AIMIA finds changing mobile habits
An Australian Interactive Media Industry Association (AIMIA) study has found Australians non-voice/text mobile use is growing rapidly.
The report, ‘2009 Australian Mobile Phone Lifestyle Index’, revealed 77% of respondents use their mobile phone for a purpose apart from texting and/or voice. The report suggests that once a service is trialled, it becomes integrated into normal usage:
- 61% of those that used MMS, used MMS at least once a month
- 62% of those that used email, used email at least once a month with almost 42% of these respondents using email daily
- 37% of those that used video calling, used video calling at least once a month, and
- 85% of those that used social networking, used social networking at least once a month, with 46% of these respondents using it at least once a day.
The study found market share remained consistent year-on-year for Nokia (47%) who is trailed by Sony at 12%, Samsung was third place at 11%. For the first time, Apple entered the report at 9% share.
Carrier satisfaction was high, said the report, with 90% of respondents satisfied with the service provided by their carrier. The cost of accessing data is the area in which most respondents were dissatisfied (51%), with just under a third saying their plan included a data allowance and only 43% had more than 50 megabytes allowance.

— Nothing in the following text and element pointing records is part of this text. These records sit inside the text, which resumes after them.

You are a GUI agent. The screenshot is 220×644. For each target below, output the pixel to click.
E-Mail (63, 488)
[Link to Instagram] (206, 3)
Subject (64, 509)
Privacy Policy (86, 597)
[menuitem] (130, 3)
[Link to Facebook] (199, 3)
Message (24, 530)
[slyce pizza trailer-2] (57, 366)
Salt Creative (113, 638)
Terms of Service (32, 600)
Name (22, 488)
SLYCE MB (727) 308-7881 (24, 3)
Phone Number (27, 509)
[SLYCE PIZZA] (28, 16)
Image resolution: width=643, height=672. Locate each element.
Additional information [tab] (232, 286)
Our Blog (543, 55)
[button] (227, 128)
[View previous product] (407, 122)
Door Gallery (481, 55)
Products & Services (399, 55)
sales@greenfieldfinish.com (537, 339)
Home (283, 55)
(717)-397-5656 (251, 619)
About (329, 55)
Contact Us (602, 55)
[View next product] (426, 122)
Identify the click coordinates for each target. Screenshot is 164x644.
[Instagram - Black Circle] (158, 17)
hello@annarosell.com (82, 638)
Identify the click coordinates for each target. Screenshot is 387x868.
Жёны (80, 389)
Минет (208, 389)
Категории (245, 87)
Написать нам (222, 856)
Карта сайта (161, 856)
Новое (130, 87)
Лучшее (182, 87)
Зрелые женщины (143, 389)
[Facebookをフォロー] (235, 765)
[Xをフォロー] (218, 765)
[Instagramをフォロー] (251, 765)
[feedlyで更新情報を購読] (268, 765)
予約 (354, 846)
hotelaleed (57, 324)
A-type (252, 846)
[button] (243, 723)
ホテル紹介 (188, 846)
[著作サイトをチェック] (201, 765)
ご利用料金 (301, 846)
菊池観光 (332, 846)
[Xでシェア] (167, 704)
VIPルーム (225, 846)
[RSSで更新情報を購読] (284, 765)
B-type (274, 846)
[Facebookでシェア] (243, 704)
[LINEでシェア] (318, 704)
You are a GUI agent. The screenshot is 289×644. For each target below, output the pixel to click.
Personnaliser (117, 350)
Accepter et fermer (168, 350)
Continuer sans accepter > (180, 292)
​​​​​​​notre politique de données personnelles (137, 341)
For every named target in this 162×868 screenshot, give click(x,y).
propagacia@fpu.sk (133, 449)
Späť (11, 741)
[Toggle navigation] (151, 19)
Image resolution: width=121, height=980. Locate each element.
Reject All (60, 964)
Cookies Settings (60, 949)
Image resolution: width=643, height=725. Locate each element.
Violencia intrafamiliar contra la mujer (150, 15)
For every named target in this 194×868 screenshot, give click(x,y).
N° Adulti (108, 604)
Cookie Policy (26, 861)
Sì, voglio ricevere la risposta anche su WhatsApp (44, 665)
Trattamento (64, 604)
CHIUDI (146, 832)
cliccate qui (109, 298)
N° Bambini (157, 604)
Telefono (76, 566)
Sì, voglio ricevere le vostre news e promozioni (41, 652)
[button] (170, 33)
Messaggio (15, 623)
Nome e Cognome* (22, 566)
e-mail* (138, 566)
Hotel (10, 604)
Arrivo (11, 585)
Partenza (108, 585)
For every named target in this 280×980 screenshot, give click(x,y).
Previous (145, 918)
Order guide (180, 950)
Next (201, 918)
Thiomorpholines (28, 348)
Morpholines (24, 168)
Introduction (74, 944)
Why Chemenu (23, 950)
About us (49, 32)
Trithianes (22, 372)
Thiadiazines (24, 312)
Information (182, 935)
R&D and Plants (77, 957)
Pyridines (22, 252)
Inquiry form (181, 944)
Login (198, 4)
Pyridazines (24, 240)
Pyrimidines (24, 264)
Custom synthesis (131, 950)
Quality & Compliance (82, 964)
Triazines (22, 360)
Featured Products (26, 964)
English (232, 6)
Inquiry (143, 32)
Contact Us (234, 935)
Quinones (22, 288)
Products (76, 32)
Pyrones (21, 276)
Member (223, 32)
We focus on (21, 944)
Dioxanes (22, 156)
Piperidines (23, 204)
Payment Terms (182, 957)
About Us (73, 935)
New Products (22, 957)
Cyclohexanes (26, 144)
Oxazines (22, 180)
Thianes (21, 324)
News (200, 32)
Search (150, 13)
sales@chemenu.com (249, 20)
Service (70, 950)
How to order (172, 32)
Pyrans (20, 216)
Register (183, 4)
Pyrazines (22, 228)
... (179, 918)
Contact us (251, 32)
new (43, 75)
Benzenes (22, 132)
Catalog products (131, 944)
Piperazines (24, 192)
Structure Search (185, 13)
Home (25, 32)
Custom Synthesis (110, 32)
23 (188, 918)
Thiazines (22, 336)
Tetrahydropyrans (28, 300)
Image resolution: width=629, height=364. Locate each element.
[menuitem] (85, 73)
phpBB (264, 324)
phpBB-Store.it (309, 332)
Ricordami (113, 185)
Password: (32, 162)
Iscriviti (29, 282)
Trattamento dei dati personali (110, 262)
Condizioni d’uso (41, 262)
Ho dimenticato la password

The report claims the Australian market is growing up in terms of knowledge and understanding of mobile phones and mobile services, with 63% of respondents revealing they had a 3G or 3.5G handset. Further to that point, 71% said they had used their mobile phone to access information and entertainment content at some point in the last 12 months. As for mobile ecommerce, 25% had used their handset for banking in the past year and 19% had used it to make payments in the last 12 months.
“Despite the global economic uncertainty of the past 12 months, the uptake of mobile services in Australia has not only survived but has grown in spite of it. Mobile phone services have now truly entrenched themselves as a commodity in the lives of many Australians,” said Dr Marisa Mackay, report author and director of m.Net.